En cada acto de campaña surgen las mismas imágenes: pabellones medio llenos o desbordados, banderas ondeando en los escenarios, música a todo volumen, candidatos hablando con gestos enfáticos ante la gente. Mientras tanto, afuera, millones de ciudadanos deslizan sus tarjetas … Mueve la pantalla y consume treinta segundos de vídeo, titulares incendiarios y memes perfectamente segmentados. La pregunta inevitable es: ¿Cuál es el propósito de las manifestaciones políticas actuales frente al poder omnipresente de las redes sociales?
La respuesta no es nostalgia, es practicidad. Rally no compite con la red, cumple otra tarea. Las redes sociales son un ámbito de alcance y velocidad. Le permiten microdirigir mensajes, medir el impacto en tiempo real y adaptar su discurso en función de la reacción inmediata del público. Son el laboratorio permanente del estratega. Pero precisamente por eso tienden a segmentar la conversación pública en burbujas ideológicas, donde todos escuchan lo que ya piensan.
La asamblea, por otra parte, es un acto de ser. Esto no es sólo comunicación, sino un ritual político. Reúne cuerpos en el mismo espacio, crea un sentido de pertenencia y produce algo que los algoritmos no pueden crear: crea una comunidad física. En una reunión no se “consume” información sino que se comparte una emoción. Antes de la planificación técnica, la política era energía colectiva.
Además, las manifestaciones cumplieron una función interna decisiva, que ayudó a unir a la militancia. Los asistentes no serán persuadidos, pero su compromiso se verá fortalecido. Cuando te vayas, te sentirás parte de algo más grande que tu voto personal. Esta movilización emocional es crucial en una campaña intensa e incierta como la que estamos viviendo, donde la diferencia no está en convencer a tus oponentes sino en conseguir que uno mismo llegue a las urnas.
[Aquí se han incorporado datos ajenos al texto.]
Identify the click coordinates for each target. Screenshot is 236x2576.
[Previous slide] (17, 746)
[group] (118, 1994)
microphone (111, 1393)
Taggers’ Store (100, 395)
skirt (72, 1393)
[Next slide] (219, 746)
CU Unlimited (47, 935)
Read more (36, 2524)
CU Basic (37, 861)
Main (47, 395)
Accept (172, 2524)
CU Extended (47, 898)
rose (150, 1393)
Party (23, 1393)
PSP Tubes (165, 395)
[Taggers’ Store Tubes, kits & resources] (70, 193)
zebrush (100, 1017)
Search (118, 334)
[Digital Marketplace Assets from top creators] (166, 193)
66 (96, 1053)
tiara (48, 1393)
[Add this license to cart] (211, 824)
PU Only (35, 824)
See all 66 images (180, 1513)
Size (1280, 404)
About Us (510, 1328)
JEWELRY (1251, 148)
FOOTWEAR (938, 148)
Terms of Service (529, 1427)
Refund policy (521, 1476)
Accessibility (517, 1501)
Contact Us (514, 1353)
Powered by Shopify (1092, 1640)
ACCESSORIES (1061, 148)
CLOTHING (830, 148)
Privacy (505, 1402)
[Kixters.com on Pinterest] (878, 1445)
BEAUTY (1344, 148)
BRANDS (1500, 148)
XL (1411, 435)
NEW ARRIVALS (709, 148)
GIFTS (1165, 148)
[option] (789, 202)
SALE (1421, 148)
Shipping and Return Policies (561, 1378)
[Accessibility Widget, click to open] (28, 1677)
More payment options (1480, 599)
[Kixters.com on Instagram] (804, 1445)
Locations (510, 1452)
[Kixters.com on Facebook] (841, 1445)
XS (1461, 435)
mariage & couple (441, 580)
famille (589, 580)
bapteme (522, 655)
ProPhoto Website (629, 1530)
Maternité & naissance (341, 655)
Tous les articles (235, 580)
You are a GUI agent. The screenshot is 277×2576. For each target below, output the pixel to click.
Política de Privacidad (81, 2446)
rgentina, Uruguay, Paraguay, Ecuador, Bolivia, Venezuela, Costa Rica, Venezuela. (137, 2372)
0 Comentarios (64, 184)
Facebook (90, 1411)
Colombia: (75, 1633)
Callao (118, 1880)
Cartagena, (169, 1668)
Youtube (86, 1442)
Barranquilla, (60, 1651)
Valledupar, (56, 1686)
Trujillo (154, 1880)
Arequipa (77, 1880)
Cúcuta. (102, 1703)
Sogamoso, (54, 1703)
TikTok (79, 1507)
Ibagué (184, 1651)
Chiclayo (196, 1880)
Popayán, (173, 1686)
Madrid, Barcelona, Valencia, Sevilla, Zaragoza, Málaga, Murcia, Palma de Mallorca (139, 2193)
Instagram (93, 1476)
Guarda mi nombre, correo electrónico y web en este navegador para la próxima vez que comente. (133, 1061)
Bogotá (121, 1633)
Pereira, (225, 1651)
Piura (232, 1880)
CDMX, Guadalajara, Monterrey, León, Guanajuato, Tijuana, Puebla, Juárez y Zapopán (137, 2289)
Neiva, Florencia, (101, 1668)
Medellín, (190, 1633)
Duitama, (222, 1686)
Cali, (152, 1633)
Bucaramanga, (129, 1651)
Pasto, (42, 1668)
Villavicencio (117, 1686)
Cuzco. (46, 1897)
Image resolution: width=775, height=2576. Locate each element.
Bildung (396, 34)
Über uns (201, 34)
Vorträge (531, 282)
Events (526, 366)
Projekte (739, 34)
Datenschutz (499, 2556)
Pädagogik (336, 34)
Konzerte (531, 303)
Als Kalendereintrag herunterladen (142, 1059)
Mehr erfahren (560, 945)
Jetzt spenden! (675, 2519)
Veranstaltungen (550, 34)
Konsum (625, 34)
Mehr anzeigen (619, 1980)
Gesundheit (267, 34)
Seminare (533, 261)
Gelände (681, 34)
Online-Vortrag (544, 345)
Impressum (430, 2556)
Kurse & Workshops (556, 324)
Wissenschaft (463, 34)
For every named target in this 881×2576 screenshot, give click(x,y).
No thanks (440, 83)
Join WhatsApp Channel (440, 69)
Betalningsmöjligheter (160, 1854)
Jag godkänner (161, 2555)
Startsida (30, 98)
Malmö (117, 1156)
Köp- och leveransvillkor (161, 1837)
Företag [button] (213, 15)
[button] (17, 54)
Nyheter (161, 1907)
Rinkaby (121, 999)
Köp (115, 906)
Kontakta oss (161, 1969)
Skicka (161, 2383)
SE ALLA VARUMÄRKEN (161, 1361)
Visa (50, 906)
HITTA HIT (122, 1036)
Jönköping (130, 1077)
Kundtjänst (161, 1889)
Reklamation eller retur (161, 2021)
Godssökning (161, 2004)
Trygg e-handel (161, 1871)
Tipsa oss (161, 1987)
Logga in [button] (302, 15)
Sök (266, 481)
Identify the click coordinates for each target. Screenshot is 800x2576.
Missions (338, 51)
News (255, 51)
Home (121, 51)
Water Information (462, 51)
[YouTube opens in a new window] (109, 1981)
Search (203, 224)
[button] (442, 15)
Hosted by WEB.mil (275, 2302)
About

Sin embargo, sería ingenuo ignorar el cambio cultural. La nueva generación está estableciendo su identidad política no en el pabellón, sino en conversaciones digitales. Allí se les informa -o se les engaña-, allí debaten, allí se enojan. Hoy en día, manifestarse sin repercusión en línea es un acto casi invisible. De hecho, muchas manifestaciones están diseñadas para ser transmitidas y divididas en segmentos virales. El entorno físico se ha convertido en el entorno por donde circula lo digital.
En última instancia, no se trata de elegir entre mítines o redes sociales, sino de entender que representan diferentes dimensiones de la política. Las redes son persuasivas y segmentadas, las asambleas simbólicas y cohesivas. Las redes multiplican la información y las reuniones construyen identidades. Cuando uno reemplaza al otro, la política se desequilibra, o se convierte en una estrategia puramente algorítmica sin raíces, o en una mera liturgia sin alcance real.
Quizás la pregunta más relevante no sea si las asambleas siguen siendo útiles, sino qué tipo de democracia queremos. Una política que se reduce a datos e indicadores, o una política que todavía tiene espacio para hablar ante los ciudadanos de carne y hueso. Mientras haya gente que quiera sentirse parte de algo común, el mitin sigue teniendo sentido, aunque luego aparezca en pantalla y sea juzgado.